With the emergence of international budget holidays and cheaper airfare prices, the British seaside holiday fell out of fashion in the 1970s and 1980s. In some towns, seaside tourism declined and even collapsed, with decades of neglect creating a chasm between extreme poverty and wealth. These long-term existing inequalities meant coastal communities were particularly vulnerable to the impact of Covid-19 lockdowns, with areas experiencing some of the largest drops in local spending as well as the highest rises in unemployment in the country in 2020.
However, restriction of movement during Covid-19 also led to an increase in staycations and domestic holidays at the seaside. In some cases, beaches even became severely overcrowded.
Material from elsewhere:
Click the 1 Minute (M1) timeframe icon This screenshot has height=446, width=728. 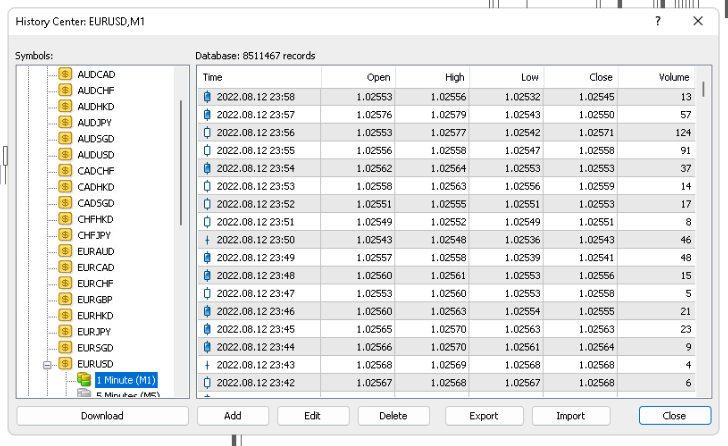pyautogui.click(x=84, y=380)
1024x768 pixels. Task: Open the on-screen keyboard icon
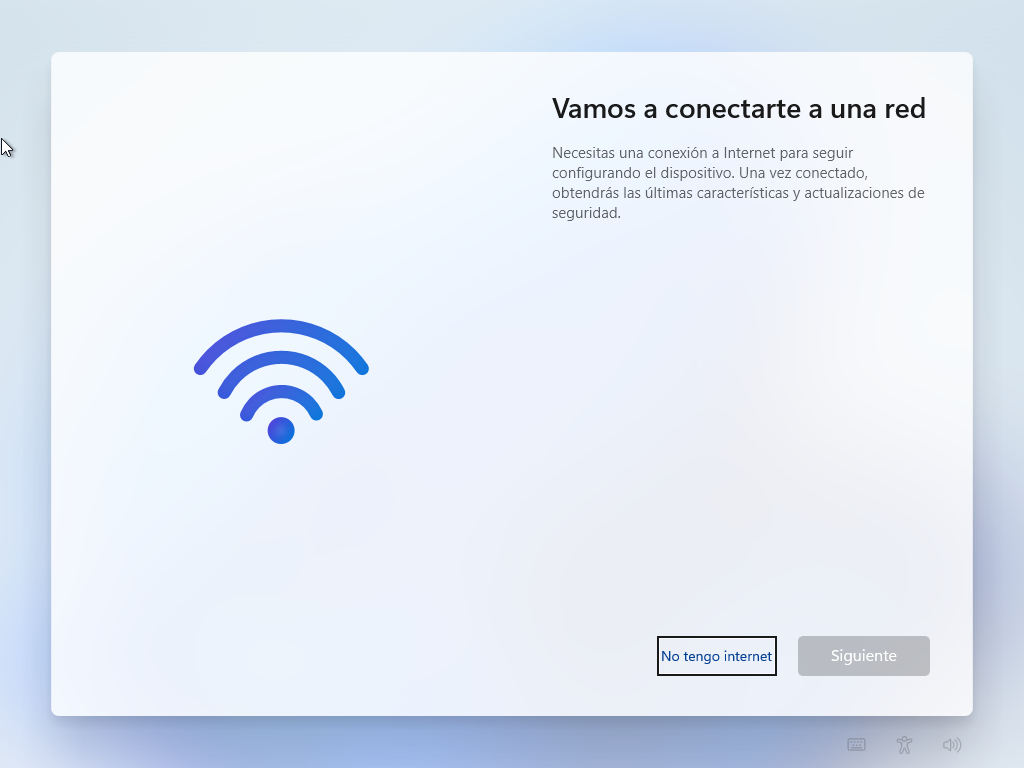tap(856, 744)
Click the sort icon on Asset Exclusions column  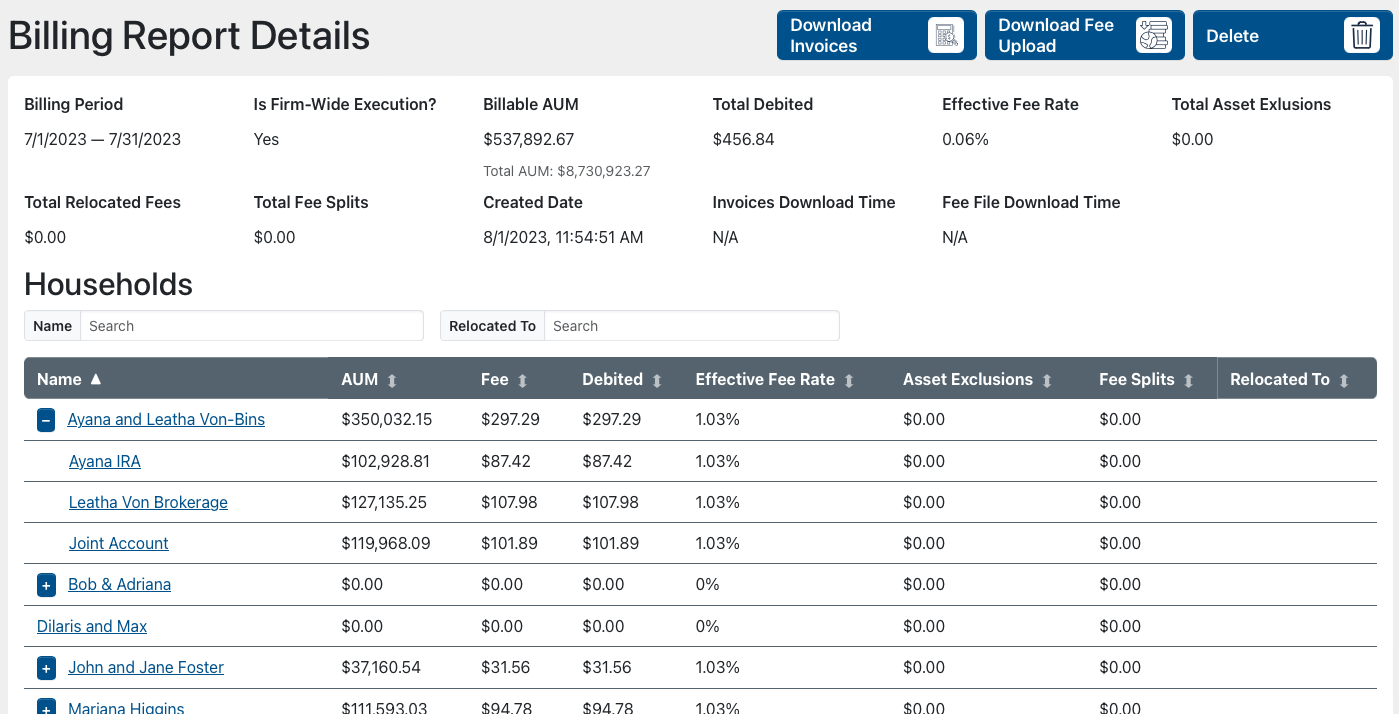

A resurgent interest in the seaside has also led to gentrification and exacerbated inequalities in some areas; house prices in the southeast coastal town of Margate for example more than doubled in the decade from 2012 to 2022. Recent research has also shown that young people in coastal communities across the UK are three times more likely to have a mental health condition than peers in other parts of the country.
For London-based photographer Sophie Green, whose projects were forced to pause due to lockdown restrictions in 2020, the seaside became a vital location to create new work. Five years later, her ongoing project “Beachology” has taken her to several beaches across the UK, offering a contemporary portrait of British life at the seaside. “I’ve always been drawn to distinct social settings where people are defining a sense of themselves, or how particular social customs or rituals are played out,” said Green, whose latest photobook “Tangerine Dreams” was published earlier this year. “The beach is another iteration of that: a distinct place where people are a version of themselves that they might not be in other spaces.”
For Green, the beach is a prime site for people-watching and observing the intimacies of everyday human interactions. “The textures and the environment, the seascapes and the colours are so specific — whether that be the funfairs with the bright, gaudy, lurid colours, or the casinos with their amazing typography — there’s a distinct aesthetic to those spaces which you would never find anywhere else in the world,” she said.
Green’s project has taken her to beaches spanning Hunstanton –– known locally as “Sunny Hunny” –– in Norfolk, Blackpool with its iconic tower and Skegness, which was home to the first Butlin’s holiday resort camp built in 1935. “Everyone goes to the beach with the same agenda, and there’s something quite special about that, where people are united, can be in nature and can feel liberated,” said Green.
In recent decades, art has also been used to attract visitors looking for cultural experiences alongside their beach visits, said Ferry. In 1993, the Tate Gallery, St Ives, opened in the south west coastal region of Cornwall. The Turner Contemporary and Hastings Contemporary galleries both opened on the south east coast in 2011 and 2012. Other public art initiatives include sculptor Damien Hirst’s site specific work ‘Verity’ that stands at Ilfracombe, North Devon, and The Great Promenade Show; a series of public art installations along the Blackpool promenade that has run since 2001.

While the pandemic offered a kind of enforced rediscovery of the seaside, it hasn’t quite had the sustained pull and boost for local tourism that some hoped it might. But whatever the economic –– or weather –– forecast, the British will always have the beach. “Times are hard globally and financially, and I think the seaside offers us a place of relative democracy,” said Shepherdson.
“When we’re on the beach, we’re stripped down. It becomes a very democratic space, and by and large, a free space where you don’t have to pay,” she added “There are very few actual lived experiences that we might think of in that shared way.”